_WHAT THIS TASK INVOLVES_
Reproduce the stretch of lines from the line containing "Screen dimensions: 433x277" through the line containing "This screenshot has width=635, height=357.", keeping each line identical to the original.

_PROVIDED DATA_
════════════════

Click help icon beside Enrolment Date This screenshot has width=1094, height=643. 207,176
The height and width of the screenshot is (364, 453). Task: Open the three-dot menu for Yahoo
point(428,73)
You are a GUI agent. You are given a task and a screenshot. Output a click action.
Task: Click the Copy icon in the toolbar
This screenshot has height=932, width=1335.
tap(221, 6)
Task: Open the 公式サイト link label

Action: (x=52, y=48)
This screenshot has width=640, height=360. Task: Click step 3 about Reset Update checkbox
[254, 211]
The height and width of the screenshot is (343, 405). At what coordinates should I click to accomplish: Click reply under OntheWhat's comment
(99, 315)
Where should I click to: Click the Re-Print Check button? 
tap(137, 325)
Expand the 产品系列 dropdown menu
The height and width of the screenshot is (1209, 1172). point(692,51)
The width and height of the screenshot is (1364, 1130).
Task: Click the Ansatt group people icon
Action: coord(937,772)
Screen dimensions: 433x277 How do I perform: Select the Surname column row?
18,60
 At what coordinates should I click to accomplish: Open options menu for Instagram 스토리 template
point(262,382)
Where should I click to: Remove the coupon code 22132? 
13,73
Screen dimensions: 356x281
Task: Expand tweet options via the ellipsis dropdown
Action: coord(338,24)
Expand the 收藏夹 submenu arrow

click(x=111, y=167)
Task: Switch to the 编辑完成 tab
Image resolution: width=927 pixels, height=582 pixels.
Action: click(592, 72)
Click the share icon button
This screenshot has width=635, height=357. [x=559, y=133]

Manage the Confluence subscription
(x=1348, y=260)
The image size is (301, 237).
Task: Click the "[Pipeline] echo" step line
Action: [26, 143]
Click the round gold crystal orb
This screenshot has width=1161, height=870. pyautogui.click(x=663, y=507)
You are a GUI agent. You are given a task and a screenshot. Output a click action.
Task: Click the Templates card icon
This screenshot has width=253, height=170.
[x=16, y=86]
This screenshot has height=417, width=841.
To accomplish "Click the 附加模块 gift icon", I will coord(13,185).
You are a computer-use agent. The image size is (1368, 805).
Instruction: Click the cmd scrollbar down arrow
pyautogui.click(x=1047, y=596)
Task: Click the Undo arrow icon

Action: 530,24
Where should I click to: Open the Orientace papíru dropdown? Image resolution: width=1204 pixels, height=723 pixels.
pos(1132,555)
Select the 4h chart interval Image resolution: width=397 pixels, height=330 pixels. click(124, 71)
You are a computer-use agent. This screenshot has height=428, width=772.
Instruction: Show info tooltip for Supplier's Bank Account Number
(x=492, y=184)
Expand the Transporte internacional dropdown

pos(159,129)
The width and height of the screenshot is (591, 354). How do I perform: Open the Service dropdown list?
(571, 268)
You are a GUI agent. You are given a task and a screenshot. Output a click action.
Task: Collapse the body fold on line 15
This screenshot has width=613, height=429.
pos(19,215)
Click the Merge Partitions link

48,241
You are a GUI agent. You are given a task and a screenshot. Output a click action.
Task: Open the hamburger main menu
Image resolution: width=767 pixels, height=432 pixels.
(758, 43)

════════════════

_ANSWER FOR THIS EXERCISE_
Screen dimensions: 433x277 How do I perform: Select the Surname column row?
18,60
 At what coordinates should I click to accomplish: Open options menu for Instagram 스토리 template
point(262,382)
Where should I click to: Remove the coupon code 22132? 
13,73
Screen dimensions: 356x281
Task: Expand tweet options via the ellipsis dropdown
Action: coord(338,24)
Expand the 收藏夹 submenu arrow

click(x=111, y=167)
Task: Switch to the 编辑完成 tab
Image resolution: width=927 pixels, height=582 pixels.
Action: click(592, 72)
Click the share icon button
This screenshot has width=635, height=357. [x=559, y=133]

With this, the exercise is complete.